__What is required__. Could you restate the data word for word?

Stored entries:
┄┄┄┄┄┄┄┄┄┄┄┄┄┄┄┄┄┄┄┄

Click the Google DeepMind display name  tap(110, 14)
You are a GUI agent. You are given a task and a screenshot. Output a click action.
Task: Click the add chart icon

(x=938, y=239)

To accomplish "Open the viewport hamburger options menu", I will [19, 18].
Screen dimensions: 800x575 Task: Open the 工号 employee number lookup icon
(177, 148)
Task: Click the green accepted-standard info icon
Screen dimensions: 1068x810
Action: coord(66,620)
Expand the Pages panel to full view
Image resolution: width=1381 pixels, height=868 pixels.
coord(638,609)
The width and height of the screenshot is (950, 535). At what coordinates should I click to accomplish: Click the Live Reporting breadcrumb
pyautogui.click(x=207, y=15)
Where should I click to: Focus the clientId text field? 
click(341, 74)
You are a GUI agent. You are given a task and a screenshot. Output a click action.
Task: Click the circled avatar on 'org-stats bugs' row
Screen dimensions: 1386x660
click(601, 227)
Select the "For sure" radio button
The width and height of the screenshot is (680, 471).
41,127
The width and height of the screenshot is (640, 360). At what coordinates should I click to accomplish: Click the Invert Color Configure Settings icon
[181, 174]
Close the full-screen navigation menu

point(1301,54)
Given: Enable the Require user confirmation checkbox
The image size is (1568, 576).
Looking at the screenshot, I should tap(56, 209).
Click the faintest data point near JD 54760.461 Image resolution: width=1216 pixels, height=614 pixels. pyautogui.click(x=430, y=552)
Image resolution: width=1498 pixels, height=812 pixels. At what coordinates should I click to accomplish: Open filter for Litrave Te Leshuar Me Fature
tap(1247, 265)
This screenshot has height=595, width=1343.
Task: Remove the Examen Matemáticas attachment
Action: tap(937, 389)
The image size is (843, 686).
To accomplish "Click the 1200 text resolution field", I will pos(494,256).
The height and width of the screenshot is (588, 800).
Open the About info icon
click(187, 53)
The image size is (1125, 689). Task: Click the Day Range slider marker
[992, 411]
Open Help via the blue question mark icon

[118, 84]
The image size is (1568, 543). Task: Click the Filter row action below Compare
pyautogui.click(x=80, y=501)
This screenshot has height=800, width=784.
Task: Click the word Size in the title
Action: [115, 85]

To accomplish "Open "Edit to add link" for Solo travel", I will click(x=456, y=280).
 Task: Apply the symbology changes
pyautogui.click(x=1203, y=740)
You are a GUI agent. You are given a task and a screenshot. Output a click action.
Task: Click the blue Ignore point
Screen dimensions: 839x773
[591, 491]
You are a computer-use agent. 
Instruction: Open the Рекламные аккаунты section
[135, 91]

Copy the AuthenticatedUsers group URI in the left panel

┄┄┄┄┄┄┄┄┄┄┄┄┄┄┄┄┄┄┄┄

__Exercise result__.
Click the Google DeepMind display name  tap(110, 14)
You are a GUI agent. You are given a task and a screenshot. Output a click action.
Task: Click the add chart icon

(x=938, y=239)

To accomplish "Open the viewport hamburger options menu", I will [19, 18].
Screen dimensions: 800x575 Task: Open the 工号 employee number lookup icon
(177, 148)
Task: Click the green accepted-standard info icon
Screen dimensions: 1068x810
Action: coord(66,620)
Expand the Pages panel to full view
Image resolution: width=1381 pixels, height=868 pixels.
coord(638,609)
The width and height of the screenshot is (950, 535). At what coordinates should I click to accomplish: Click the Live Reporting breadcrumb
pyautogui.click(x=207, y=15)
Where should I click to: Focus the clientId text field? 
click(341, 74)
You are a GUI agent. You are given a task and a screenshot. Output a click action.
Task: Click the circled avatar on 'org-stats bugs' row
Screen dimensions: 1386x660
click(601, 227)
Select the "For sure" radio button
The width and height of the screenshot is (680, 471).
41,127
The width and height of the screenshot is (640, 360). At what coordinates should I click to accomplish: Click the Invert Color Configure Settings icon
[181, 174]
Close the full-screen navigation menu

point(1301,54)
Given: Enable the Require user confirmation checkbox
The image size is (1568, 576).
Looking at the screenshot, I should tap(56, 209).
Click the faintest data point near JD 54760.461 Image resolution: width=1216 pixels, height=614 pixels. pyautogui.click(x=430, y=552)
Image resolution: width=1498 pixels, height=812 pixels. At what coordinates should I click to accomplish: Open filter for Litrave Te Leshuar Me Fature
tap(1247, 265)
This screenshot has height=595, width=1343.
Task: Remove the Examen Matemáticas attachment
Action: tap(937, 389)
The image size is (843, 686).
To accomplish "Click the 1200 text resolution field", I will pos(494,256).
The height and width of the screenshot is (588, 800).
Open the About info icon
click(187, 53)
The image size is (1125, 689). Task: Click the Day Range slider marker
[992, 411]
Open Help via the blue question mark icon

[118, 84]
The image size is (1568, 543). Task: Click the Filter row action below Compare
pyautogui.click(x=80, y=501)
This screenshot has height=800, width=784.
Task: Click the word Size in the title
Action: [115, 85]

To accomplish "Open "Edit to add link" for Solo travel", I will click(x=456, y=280).
 Task: Apply the symbology changes
pyautogui.click(x=1203, y=740)
You are a GUI agent. You are given a task and a screenshot. Output a click action.
Task: Click the blue Ignore point
Screen dimensions: 839x773
[591, 491]
You are a computer-use agent. 
Instruction: Open the Рекламные аккаунты section
[135, 91]

Copy the AuthenticatedUsers group URI in the left panel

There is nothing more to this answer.